--- Start Selected text ---

# Huge Congrats Lisa and Melissa



## kendra velazquez (Aug 30, 2007)

I just want to send out a huge congrats to my friends Lisa Geller and Melissa Mims. Lisa and Rogue first day got 200/200 and he next day 191/200
Melissa and Lykos First day 177/200 and the next day 190/200 GREAT job guys! can`t wait to see the videos!=D>=D>=D>


----------



## Denise Picicci (Sep 9, 2007)

Way to go Melissa and Lycos. =D>=D>=D>=D>=D>
Melissa had worked VERY VERY hard and she has done a wonderful job with Lycos. He is just a year and a half old and this is her first Mal and her first trial ever. This is one dedicated handler who truely loves the sport/ breed and will go very far with this young male.


----------



## Bob Scott (Mar 30, 2006)

Fantabulous!!


----------



## kendra velazquez (Aug 30, 2007)

Melissa Lykos 177/190
Lisa rogue 200/191
Jeremy Shrike 181.5
Maureen aisin nq
Anne Nacho 189 second leg
Aida flick bordeaux 257
Jay faust 85 brevet


----------



## Stephanie O'Brien (Sep 11, 2007)

CONGRATS! Looks like it was lots of fun!


----------



## Jeff Oehlsen (Apr 7, 2006)

--- End Selected text ---
--- Start Data listing ---

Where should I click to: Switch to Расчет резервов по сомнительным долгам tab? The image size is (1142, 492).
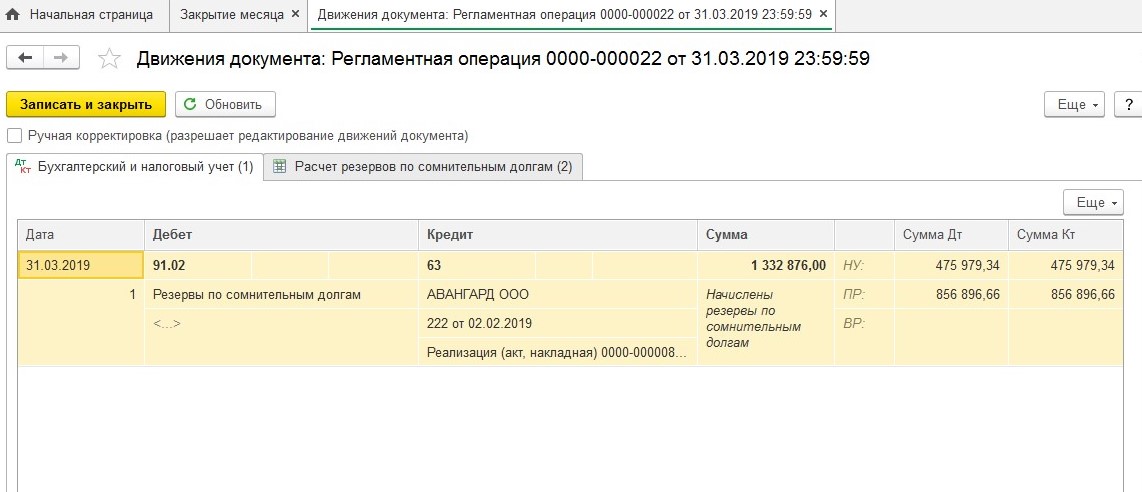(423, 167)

--- End Data listing ---
--- Start Data listing ---

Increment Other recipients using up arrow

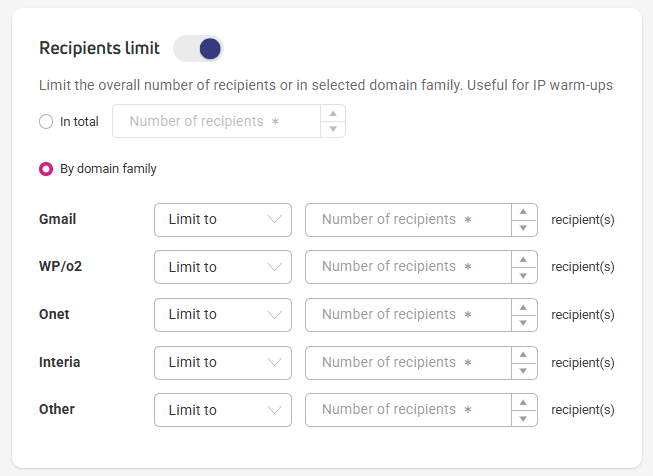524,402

--- End Data listing ---

From the forum thread of congratulations, reproduce word for word the part that begins with the words containing "## Denise Picicci" and ends with "this young male.". The material is separate from the forum thread and has no connection to it.

§ **Full response**:
## Denise Picicci (Sep 9, 2007)

Way to go Melissa and Lycos. =D>=D>=D>=D>=D>
Melissa had worked VERY VERY hard and she has done a wonderful job with Lycos. He is just a year and a half old and this is her first Mal and her first trial ever. This is one dedicated handler who truely loves the sport/ breed and will go very far with this young male.